NOVA YORK - Ao conhecer Mickey Rourke, você logo gosta do cara. Ele cuida de cachorros maltratados! E chora bastante: pelos abusos que sofreu do padrasto, pelo irmão que morreu de câncer, por seus cachorros que padeceram de velhice e pelo fracasso de seu casamento com a atriz Carré Otis. E qual é o problema de chorar ao contar a mesma história em toda entrevista que dá? Quem se importa se o que ele conta ao repórter se parece com um diálogo ruim de um de seus ainda piores filmes ( Não tenho ninguém que possa me ajudar a me refazer )? Mickey Rourke é, na verdade, um ator. Os papéis que já representou e as vidas que já viveu se misturaram de tal forma em sua mente que nem mesmo ele parece conseguir diferenciar a vida real dos personagens que interpreta.

Ele destruiu a carreira fazendo más escolhas, más atuações e tendo uma atitude autodestrutiva em sets de filmagens e na vida real. A ponto de Alan Parker, que o dirigiu em Angel heart (Coração satânico, no Brasil) ter afirmado ter sido um pesadelo e perigoso . Mesmo assim o ator não desistiu da carreira. Tanto que agora, com mais de 50 anos, faz seu terceiro trabalho após a retomada, no filme The wrestler (o lutador, em tradução literal, que entra em cartaz no mês que vem em Nova York e Los Angeles e ainda não tem data para estrear no Brasil). O filme foi muito bem recebido e especialistas em cinema sugerem que sua atuação é digna de um Oscar. Mickey Rourke digno de um Oscar. Será?

Quarto repleto de chihuahuas

Rourke estava com dor de garganta e pediu a seu assistente pessoal, J.P., para comprar um remédio na farmácia. O ator estava sentado num sofá da casa que alugara em Greenwich Village, enquanto sua companheira há 16 anos, Loki, uma pequena chihuahua, dormia no travesseiro ao seu lado. Outro cão da mesma raça descansava num travesseiro no chão. O quarto é repleto de referências aos vários chihuahuas que Rourke já enterrou. Uma imensa fotografia do pai de Loki, Beau Jack, que herdou o nome de um prêmio de boxe, pendurada em cima da lareira. O cômodo é cercado de fotografias de cachorros.
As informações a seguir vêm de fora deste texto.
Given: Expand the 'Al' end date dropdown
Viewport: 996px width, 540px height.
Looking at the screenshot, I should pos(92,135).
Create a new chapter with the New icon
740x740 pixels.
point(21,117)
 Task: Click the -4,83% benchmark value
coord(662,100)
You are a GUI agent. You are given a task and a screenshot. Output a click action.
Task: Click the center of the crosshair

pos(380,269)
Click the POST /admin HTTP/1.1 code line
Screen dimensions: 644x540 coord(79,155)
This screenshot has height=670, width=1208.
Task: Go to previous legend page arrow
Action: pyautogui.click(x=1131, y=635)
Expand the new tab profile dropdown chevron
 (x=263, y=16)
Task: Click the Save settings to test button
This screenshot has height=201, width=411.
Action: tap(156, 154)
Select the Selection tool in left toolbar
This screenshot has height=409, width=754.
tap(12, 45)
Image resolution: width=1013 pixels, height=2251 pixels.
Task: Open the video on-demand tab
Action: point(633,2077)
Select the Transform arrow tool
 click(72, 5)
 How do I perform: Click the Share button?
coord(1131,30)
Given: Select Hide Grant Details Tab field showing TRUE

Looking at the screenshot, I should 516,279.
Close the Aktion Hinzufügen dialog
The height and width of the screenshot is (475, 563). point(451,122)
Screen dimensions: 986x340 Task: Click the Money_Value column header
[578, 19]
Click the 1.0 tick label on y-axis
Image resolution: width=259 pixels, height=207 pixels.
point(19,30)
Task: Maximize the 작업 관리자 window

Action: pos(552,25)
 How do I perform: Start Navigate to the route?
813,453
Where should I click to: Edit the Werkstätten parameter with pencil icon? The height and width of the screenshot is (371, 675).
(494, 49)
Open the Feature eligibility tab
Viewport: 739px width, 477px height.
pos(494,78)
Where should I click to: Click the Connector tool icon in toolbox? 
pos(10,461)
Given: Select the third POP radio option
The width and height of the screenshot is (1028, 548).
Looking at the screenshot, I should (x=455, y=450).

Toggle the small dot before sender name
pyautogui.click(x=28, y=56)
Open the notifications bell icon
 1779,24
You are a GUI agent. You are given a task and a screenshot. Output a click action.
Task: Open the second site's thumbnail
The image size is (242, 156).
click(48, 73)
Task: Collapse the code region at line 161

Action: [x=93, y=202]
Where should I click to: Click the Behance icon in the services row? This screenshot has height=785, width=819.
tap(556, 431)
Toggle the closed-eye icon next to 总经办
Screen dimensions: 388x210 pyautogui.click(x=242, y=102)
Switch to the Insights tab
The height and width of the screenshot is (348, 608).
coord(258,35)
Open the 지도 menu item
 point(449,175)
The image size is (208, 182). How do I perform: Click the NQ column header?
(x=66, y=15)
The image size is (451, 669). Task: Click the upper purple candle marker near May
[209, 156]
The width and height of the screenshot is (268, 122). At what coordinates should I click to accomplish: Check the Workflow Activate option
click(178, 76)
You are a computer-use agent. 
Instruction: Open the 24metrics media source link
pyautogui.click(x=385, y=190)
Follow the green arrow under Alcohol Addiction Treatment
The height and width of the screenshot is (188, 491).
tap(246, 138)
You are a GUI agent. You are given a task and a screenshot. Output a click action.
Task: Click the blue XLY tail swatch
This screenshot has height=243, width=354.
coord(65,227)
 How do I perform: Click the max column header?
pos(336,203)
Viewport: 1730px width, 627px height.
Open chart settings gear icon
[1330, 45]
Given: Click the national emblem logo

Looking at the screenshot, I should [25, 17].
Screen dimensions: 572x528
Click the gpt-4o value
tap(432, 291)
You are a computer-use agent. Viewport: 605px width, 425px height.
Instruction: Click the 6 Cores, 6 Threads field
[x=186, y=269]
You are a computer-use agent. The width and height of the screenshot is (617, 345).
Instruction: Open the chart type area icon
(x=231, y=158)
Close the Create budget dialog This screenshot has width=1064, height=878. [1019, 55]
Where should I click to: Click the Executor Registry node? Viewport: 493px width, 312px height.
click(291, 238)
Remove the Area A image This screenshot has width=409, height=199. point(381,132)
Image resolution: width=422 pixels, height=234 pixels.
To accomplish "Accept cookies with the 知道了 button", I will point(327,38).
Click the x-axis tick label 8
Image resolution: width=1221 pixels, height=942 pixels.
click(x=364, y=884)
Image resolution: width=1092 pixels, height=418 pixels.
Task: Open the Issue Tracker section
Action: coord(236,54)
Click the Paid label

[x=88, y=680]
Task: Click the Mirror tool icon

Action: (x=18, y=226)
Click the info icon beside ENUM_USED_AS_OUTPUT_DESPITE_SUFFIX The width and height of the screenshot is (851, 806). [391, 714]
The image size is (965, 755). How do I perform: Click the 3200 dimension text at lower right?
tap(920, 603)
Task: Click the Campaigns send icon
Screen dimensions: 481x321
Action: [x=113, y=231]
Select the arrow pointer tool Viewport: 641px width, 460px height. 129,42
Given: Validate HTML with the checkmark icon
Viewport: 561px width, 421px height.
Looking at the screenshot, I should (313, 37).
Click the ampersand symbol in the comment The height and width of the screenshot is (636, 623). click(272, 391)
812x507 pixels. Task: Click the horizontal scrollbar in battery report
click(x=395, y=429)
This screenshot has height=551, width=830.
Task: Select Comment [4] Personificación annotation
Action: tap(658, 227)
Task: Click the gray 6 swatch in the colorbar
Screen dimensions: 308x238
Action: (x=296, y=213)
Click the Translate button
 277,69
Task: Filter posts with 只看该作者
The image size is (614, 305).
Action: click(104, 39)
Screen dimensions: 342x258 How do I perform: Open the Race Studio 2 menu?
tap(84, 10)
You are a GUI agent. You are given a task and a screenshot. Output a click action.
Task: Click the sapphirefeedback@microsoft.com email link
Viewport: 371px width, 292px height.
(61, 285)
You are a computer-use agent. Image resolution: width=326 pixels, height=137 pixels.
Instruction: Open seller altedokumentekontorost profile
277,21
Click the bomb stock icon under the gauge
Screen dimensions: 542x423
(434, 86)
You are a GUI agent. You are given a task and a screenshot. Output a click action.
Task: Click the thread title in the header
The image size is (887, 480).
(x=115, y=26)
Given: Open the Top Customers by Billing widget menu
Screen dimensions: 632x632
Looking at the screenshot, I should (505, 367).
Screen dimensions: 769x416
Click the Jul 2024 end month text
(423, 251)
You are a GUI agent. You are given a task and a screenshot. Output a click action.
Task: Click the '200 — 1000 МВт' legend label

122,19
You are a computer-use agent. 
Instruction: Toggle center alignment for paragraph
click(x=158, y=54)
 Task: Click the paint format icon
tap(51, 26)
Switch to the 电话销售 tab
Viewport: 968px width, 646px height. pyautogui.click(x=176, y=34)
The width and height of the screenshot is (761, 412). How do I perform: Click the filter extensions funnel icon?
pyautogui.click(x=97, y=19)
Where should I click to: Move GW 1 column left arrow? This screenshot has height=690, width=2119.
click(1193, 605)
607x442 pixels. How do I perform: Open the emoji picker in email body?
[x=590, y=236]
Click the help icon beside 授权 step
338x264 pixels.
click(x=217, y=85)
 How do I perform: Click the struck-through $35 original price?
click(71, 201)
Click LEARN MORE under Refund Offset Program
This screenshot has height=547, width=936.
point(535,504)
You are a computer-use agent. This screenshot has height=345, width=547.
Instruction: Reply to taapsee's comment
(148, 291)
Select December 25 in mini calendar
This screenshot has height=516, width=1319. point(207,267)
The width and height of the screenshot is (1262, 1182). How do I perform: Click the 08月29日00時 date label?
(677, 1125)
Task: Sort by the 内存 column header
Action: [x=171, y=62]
Não tinha expectativa nenhuma diz Rourke sobre seu mais recente filme. Já estava feliz por me deixarem voltar a trabalhar na indústria do cinema.

Daren Aronofsky, diretor de The wrestler, completa:

Não conseguíamos patrocínio para o filme por causa de Mickey. Até que conseguimos um que nos deu US$ 6 milhões.

Randy Robinson (o Ram), personagem de Rourke, é um lutador em fim de carreira, decadente e que vive de sua fama do passado. Ele perdeu tudo mulher, filha, dinheiro, fama e, depois de um ataque cardíaco, espera sozinho pela morte, com exceção de encontros esporádicos com uma stripper.

Passei 12 anos sozinho, perdi tudo conta Rourke. As três pessoas mais próximas de mim, meu irmão, minha avó e minha ex-mulher, não estão mais aqui. Nunca tive um amigo de verdade, me relacionei com algumas meninas, a maioria strippers russas, mas nunca tive ou procurei uma namorada. O nome da minha mulher está tatuado em meu braço.

Seus olhos se enchem de lágrimas.

Ela foi o amor da minha vida.

Não há problema em ser só

Rouke e a mulher foram casados por seis anos e ela é modelo até hoje. Ele pára por um momento e continua:

Fiquei chocado ao aprender que não há problema em ser só. Sou até hoje. Mas sou mais feliz e conformado que Ram. Ele está infeliz, desesperançoso. O único problema é: com quem dividirei minhas conquistas, minhas felicidades? Acho que com meus cachorros...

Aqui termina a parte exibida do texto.